Brace yourself. The main force of That Question is coming at you very soon now, with the most usual variants being:—

1 (above).
Can I move in with you and share the rent and stuff?

Can we share a place together and split the expenses?

How d’you feel, say, if I move in with you for [x] weeks until
I get back on my feet and find my own place?

How about you let me move into your place? I’m just
one guy/gal and don’t have a lot of kit. I only need
a bed and bathroom, that’s all, so maybe that’s alright then, okay?

I’m looking for a place right now, but I would like
to live at your place instead, but, of course,
I’ll share the rent and expenses with you.

Rivers begin to form on your forehead now, especially if you’re the type who tends to ‘sweat things out.’

Whatever you do, don’t answer it like this:—

‘Err, sorry, I can’t.

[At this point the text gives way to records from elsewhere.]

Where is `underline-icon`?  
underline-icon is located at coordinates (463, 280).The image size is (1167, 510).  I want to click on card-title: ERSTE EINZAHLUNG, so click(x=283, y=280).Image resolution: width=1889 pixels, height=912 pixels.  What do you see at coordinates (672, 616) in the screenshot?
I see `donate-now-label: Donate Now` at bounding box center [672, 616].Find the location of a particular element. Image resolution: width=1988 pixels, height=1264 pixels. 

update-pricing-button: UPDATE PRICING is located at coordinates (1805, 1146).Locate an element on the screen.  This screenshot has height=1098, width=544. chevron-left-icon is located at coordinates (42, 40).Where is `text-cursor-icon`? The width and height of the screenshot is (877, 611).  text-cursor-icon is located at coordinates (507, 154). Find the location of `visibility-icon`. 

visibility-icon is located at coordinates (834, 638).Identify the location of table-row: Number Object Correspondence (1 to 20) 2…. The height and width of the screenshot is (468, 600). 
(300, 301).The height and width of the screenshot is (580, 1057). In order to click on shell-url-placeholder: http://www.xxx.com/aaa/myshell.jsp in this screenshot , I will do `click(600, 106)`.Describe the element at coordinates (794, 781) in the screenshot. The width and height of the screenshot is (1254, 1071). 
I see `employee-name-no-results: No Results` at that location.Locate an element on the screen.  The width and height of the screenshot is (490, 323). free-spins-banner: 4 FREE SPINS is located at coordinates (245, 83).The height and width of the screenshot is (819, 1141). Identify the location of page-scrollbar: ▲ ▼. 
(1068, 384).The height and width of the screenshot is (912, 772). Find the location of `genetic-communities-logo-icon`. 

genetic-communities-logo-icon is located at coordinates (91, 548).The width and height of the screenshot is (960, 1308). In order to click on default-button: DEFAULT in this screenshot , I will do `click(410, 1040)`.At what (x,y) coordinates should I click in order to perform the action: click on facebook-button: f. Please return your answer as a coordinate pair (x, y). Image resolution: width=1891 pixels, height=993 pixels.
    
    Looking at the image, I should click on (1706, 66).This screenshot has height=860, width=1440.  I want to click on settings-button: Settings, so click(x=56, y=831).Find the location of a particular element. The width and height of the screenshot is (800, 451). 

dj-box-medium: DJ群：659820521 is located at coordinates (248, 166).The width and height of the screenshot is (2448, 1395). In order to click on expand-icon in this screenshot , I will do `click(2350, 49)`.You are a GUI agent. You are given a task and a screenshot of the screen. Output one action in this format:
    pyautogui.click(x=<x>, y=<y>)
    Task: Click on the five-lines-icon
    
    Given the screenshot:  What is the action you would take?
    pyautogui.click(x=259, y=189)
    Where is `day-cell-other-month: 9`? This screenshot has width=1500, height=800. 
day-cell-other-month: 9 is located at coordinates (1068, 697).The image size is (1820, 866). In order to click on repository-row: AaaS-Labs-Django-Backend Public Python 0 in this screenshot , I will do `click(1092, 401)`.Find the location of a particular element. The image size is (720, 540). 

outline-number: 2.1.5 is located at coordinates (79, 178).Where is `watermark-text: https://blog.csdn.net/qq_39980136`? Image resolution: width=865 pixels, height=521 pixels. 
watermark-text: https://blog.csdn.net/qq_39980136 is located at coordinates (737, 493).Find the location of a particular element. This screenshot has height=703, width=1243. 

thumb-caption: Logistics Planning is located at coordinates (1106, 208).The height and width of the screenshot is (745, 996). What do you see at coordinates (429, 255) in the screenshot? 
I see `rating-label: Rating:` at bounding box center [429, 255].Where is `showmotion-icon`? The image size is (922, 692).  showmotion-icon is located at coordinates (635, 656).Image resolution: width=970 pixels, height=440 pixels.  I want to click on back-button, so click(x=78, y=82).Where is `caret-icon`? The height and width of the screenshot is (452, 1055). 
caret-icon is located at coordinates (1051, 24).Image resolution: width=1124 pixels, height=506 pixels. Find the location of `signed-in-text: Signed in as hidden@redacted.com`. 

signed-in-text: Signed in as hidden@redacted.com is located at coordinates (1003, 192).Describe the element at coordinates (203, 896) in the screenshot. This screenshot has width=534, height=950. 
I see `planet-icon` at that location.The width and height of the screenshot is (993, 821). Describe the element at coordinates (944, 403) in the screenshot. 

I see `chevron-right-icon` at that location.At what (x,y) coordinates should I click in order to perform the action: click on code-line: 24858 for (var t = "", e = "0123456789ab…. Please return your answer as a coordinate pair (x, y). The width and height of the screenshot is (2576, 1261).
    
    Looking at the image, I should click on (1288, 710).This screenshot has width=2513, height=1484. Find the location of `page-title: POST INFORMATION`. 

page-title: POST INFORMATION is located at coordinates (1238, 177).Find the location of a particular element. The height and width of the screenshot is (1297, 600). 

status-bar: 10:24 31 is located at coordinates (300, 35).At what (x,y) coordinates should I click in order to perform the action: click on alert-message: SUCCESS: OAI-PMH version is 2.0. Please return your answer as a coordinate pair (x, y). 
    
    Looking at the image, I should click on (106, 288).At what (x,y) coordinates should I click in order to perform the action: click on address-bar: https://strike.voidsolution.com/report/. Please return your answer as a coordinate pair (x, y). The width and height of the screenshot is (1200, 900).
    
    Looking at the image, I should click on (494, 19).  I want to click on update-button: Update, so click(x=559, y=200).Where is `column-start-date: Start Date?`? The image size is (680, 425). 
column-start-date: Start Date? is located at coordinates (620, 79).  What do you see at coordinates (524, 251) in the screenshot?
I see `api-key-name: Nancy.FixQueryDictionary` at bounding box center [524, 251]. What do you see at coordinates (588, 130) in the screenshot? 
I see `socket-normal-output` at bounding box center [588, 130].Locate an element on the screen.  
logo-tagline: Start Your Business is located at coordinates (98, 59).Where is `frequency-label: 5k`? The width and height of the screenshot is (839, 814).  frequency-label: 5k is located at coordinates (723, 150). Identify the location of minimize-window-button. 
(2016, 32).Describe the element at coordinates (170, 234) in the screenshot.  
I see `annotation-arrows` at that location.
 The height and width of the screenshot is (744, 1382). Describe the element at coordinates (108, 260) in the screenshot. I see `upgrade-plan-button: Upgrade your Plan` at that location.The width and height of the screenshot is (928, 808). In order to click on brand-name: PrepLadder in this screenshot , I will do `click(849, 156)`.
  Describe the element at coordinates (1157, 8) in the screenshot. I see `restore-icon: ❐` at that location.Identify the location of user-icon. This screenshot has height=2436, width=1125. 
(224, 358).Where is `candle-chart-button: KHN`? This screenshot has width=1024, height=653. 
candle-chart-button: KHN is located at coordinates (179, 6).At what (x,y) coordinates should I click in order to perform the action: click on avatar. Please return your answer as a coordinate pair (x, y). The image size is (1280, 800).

I ‘ve got these family people coming over
all the time and I need the place to put them up for.’

‘Actually, I’m not entirely living alone, ‘cos my boyfriend/girlfriend
is more or less living with me.’

‘I don’t think it’s possible, because my place is really, really
small — good for one person, really.’

‘Sorry, I’d love to, but I do lots of home entertaining,
and it’s just a bit difficult with you …’

Basically, you end up humming and harring your way out with those. Which don’t work. You’ll be pestered literally for days or even weeks with That Question. Because people who ask That Question are determined individuals.

Now, the juicy bit.

This is how you should answer to stop the nonsense (in sequence, if you’re facing a really determined individual):—

PROTIP:— Don’t apologise or use words like ‘sorry,’ ‘in fact,’ ‘actually’ or the like. State things matter-of-factly.

SAY 1:—

“You should’ve asked earlier. I’ve already promised Harry/Henrietta from the [whatever] Department couple of nights ago. Do you know Harry/Henrietta yourself? He’s/she’s coming to sign the papers with me this weekend.”

SAY 2:—

“What year were you born? So you’re [age] then. That won’t do. My minimum age for shacking up with is [whatever + 7 years].”

SAY 3:—

“What’s your income like? What’s your job? You have a bank account with which bank did you say?”

SAY 4:—

“You do realise you have to sign a subtenancy with me, otherwise I’d be in breach of my own lease with the landlord. It’s really wonderful of the landlord, such a nice man … letting me sign a lease that allows subtenants … can’t ask for more from anyone … so fair and understanding of the landlord … can’t afford to jeopardise my lease, you understand … blah … blah-blah … blah-blah-blah.”

SAY 5:—

“Yeah, move in, as soon as you pay me the three months’ deposit that my landlord stipulates in my lease from subtenants … and I’m pretty sure you’ll be fine when my landlord gets to meet you and looks you over for his approval.”

Works like a charm, mate, works like a bleeding charm.

No, you refuse even this

No, you refuse even this

Images: Upgrade Your Life via One More Coffee Stain ♦ Chick in white lingerie via c4c.


© The Naked Listener’s Weblog, 2011. (Updated 13 June 2014: formatting fixes.)

3 Responses to “Leave me alone with the crowd around me”

  1. Guus said

    Haha, this post displays with an Ikea advertisement for me! Agree with your advice btw. Be firm.


  2. Ed Hurst said

    Wise words. Even better is to develop the sort of public persona which no one dares to ask such a thing. In my foolish youth, I was asked and managed to escape somehow. When I went back to college later, that was the one favor no one asked me, though they asked others. My persona was quite different the second time.


    • Ed, you are absolutely right about ‘persona’ in this matter. I’ve been wracking my brains for that word on the tip of my tongue. It’s the persona that we leave on people that makes others do what they do to or with us. Thanks for reminding me about ‘persona.’